Recursive filters consume information causally. Smoothers revisit the sequence with future information available.

Contrax provides:

rts() for filtered linear Kalman results
uks() for filtered unscented Kalman results

These are offline tools. They are not replacements for runtime loops, but they are valuable when you want a retrospective state estimate or a comparison target for an optimization-based method.

RTS Smoother¶

For the linear filter, the Rauch-Tung-Striebel backward pass is

\[ G_k = P_k^+ A^\top (P_{k+1}^-)^{-1} \]

\[ \hat{x}_k^s = \hat{x}_k^+ + G_k \bigl(\hat{x}_{k+1}^s - \hat{x}_{k+1}^-\bigr) \]

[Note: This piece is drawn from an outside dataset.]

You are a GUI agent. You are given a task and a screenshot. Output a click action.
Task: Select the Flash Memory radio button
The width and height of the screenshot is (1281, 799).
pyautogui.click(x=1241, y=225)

\[ P_k^s = P_k^+ + G_k \bigl(P_{k+1}^s - P_{k+1}^-\bigr) G_k^\top \]

Unscented RTS-Style Smoother¶

For uks(), the same backward structure is used, but the smoother gain is built from the unscented cross-covariance:

\[ P_{x_k x_{k+1}} = \sum_i W_i^{(c)} \bigl(\chi_k^{(i)} - \hat{x}_k^+\bigr) \bigl(\xi_k^{(i)} - \hat{x}_{k+1}^-\bigr)^\top \]

\[ G_k = P_{x_k x_{k+1}} (P_{k+1}^-)^{-1} \]

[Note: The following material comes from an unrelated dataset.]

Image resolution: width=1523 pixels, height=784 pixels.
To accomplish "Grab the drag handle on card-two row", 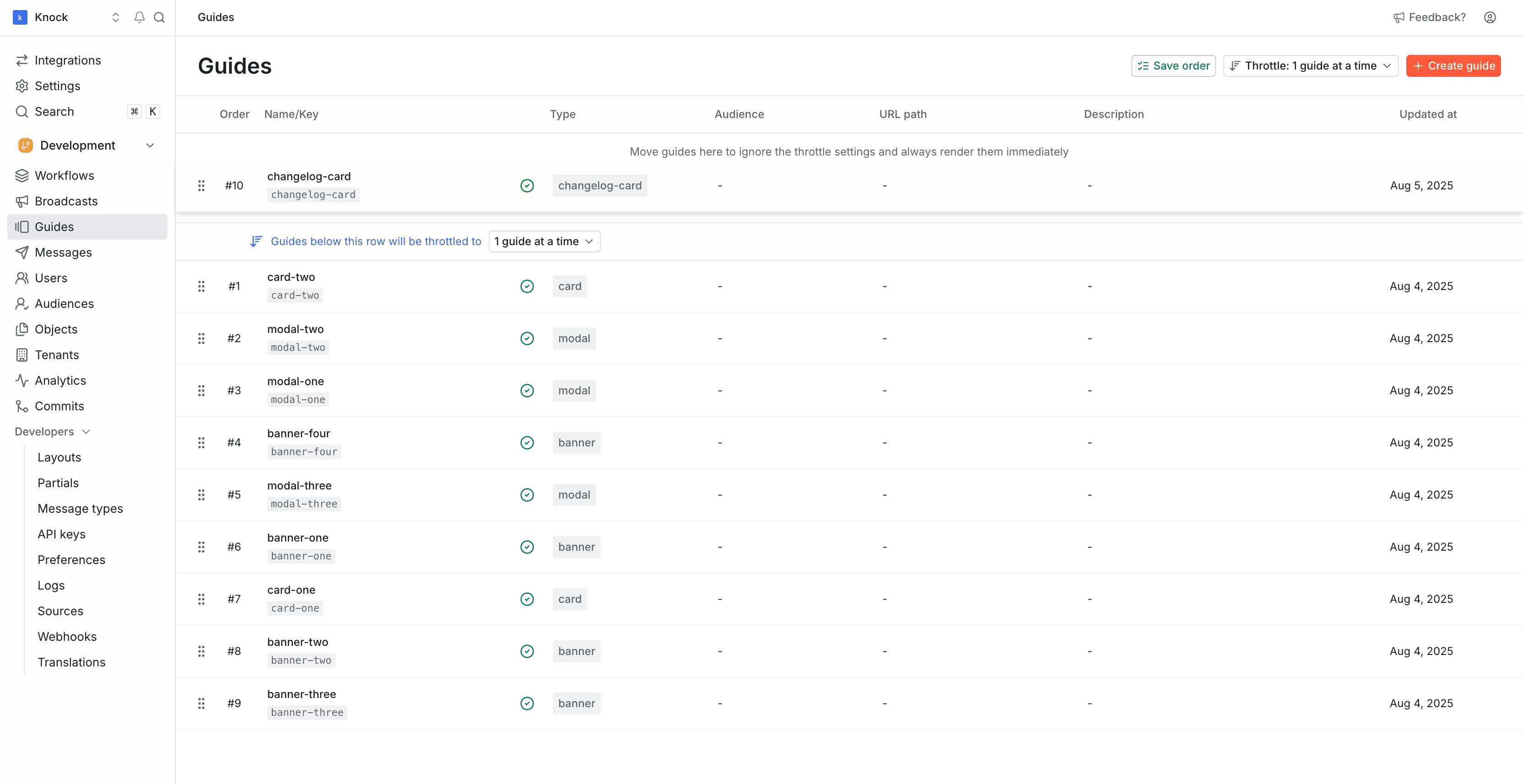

\[ \hat{x}_k^s = \hat{x}_k^+ + G_k \bigl(\hat{x}_{k+1}^s - \hat{x}_{k+1}^-\bigr), \qquad P_k^s = P_k^+ + G_k \bigl(P_{k+1}^s - P_{k+1}^-\bigr) G_k^\top \]

MHE As A Sibling Workflow¶

Moving-horizon estimation is not “just another Kalman filter.” In Contrax it is treated as a sibling fixed-horizon optimization workflow:

an arrival cost anchors the start of the window
process costs enforce model consistency across transitions
measurement costs enforce agreement with the observed outputs
optional extra costs let the user express soft constraints or domain terms

That is why mhe_objective() exists as a first-class pure cost function. It lets you keep the model, horizon, and objective explicit rather than burying them inside a solver wrapper.

The fixed-horizon objective is the optimization sibling of the recursive filters:

\[ J_{\mathrm{MHE}} = \|x_0 - x_{\mathrm{prior}}\|_{P^{-1}}^2 + \sum_{k=0}^{T-1}\|x_{k+1} - f(t_k, x_k, u_k)\|_{Q^{-1}}^2 + \sum_{k=0}^{T}\|y_k - h(t_k, x_k, u_k)\|_{R^{-1}}^2 \]

Choosing Between The Current Paths¶

Prefer:

kalman() when the model is linear and Gaussian assumptions are a good first approximation
ekf() when a local linearization is a reasonable approximation and you want the lightest nonlinear recursive path
ukf() when sigma-point propagation is a better fit than local Jacobians
rts() or uks() when you need an offline smoothed trajectory
mhe_objective() or mhe() when you want a fixed-window optimization-based estimate with explicit costs

Transform Contracts¶

The estimation surface is designed around fixed-shape JAX workflows:

batch filters are scans
one-step helpers can live inside larger scans
missing-measurement handling avoids Python branching on traced values
mhe_objective() is a pure JAX cost over explicit arrays

That makes estimation pipelines compatible with the broader Contrax story: compiled, differentiable, and composable.